Post-2015 Consensus: Health Perspective, Luca et al.
There is robust evidence that improved population health helps boost incomes. We argue that female-specific health interventions are a sound investment and, in particular, that vaccinating against human papilloma virus (HPV) in developing countries would reduce the substantial burden of cervical cancer. Further, we propose that diminishing the lifetime risk of cervical cancer and HPV-related disease by 40% (representing nearly 3 million deaths) through increased HPV vaccination coverage in developing countries is a worthy goal for inclusion in the post-2015 global development agenda.
Cervical cancer is the fourth most common cancer among women globally, with more than half a million cases diagnosed each year and an annual death toll of more than 200,000. About 85% of cases occur in developing countries, where it is the second deadliest cancer among women. In developed countries, adequate health system infrastructure, resources, and personnel have reduced the cervical cancer burden substantially, primarily through widespread screening and HPV vaccination programs, but there are fundamental challenges to replicatingthis in poorer countries.

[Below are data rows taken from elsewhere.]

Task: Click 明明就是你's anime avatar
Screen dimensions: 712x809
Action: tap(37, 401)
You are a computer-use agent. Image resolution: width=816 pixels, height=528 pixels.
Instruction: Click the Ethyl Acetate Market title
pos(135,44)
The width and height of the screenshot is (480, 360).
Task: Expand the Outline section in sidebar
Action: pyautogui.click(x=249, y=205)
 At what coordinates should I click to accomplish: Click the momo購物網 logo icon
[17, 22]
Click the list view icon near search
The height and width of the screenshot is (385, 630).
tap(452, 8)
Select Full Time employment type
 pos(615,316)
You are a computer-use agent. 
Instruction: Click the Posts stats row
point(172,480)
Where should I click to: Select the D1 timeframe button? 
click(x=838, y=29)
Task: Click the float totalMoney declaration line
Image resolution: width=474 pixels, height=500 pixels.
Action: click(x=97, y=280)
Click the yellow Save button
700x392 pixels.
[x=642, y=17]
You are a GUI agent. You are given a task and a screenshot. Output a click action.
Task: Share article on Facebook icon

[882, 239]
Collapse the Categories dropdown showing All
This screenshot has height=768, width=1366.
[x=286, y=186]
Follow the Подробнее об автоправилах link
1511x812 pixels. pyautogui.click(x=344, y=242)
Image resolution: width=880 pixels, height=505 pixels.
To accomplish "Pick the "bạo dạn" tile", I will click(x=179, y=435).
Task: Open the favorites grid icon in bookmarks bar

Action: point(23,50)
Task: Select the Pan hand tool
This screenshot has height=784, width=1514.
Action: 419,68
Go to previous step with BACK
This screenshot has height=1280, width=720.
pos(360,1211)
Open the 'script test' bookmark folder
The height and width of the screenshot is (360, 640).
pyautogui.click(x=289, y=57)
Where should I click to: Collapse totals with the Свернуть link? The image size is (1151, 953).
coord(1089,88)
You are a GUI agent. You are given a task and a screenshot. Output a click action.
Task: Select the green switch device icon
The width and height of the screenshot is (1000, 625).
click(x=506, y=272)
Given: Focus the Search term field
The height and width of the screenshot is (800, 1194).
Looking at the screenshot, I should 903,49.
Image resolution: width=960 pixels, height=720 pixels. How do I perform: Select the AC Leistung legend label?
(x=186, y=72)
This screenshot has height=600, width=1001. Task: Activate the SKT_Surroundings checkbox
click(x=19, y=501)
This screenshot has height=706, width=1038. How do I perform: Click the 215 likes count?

Immunizing girls before they begin to initiate sexual activity is a key strategy for preventing cervical cancer. However, three doses are needed over six months, and the market price of HPV vaccine is considerably higher than prices for traditional vaccines such as those for polio or measles. In the US and other high-income countries, the market price for the series of vaccinations is $300 or more, but as of 2013, Gavi, the Vaccine Alliance, has successfully negotiated a price of $4.50 per dose for a substantial portion of low- to middle-income- countries, which would imply an approximate cost of $25 per girl vaccinated. Most studies suggest that vaccination would be very cost-effective at this cost. The difficulties and high cost of a conventional program of screening and treatment would also argue in favor of wide-scale vaccination.
In addition to the health care cost savings from reduced morbidity and mortality, there could be other benefits including productivity gains as women can continue in employment and positive spillovers on their families as women can better care for them and improved community health once a sufficiently high percentage of the population has been vaccinated. To set against this are the costs of the vaccine itself plus the system costs for delivery - mainly human resources, the cold chain infrastructure and transport. Based on the experience of several countries, we suggest that a potential way to achieve wide-scale implementation of HPV vaccination is through school-based programs.
Assuming a DALY of $1,000, the benefit-cost ratios of vaccination range from 2.7 to 4.9 depending on the region. The benefit-cost ratios are considerably higher than those for tri-annual smear tests and penta-annual VIA (visual inspection with acetic acid) screening, at 0.83 and 1.73 respectively. For a DALY of $5,000, the BCRs for vaccination rise to a range of 13.4 to 24.4. Although the benefit-cost ratios are lower than for family planning programs, vaccination is potentially more scalable and replicable, especially if school-based programs can be implemented and sustained. Further, these estimates are conservative as they only capture health cost savings. If we take into account the broader economic and health externality benefits of HPV vaccination, the benefit-cost ratio should increase substantially. To conclude, we believe that scaling up HPV vaccination to 70% coverage among girls – in conjunction with judicious screening during the years of greatest risk – may be the key to reducing the burden of cervical cancer in developing countries.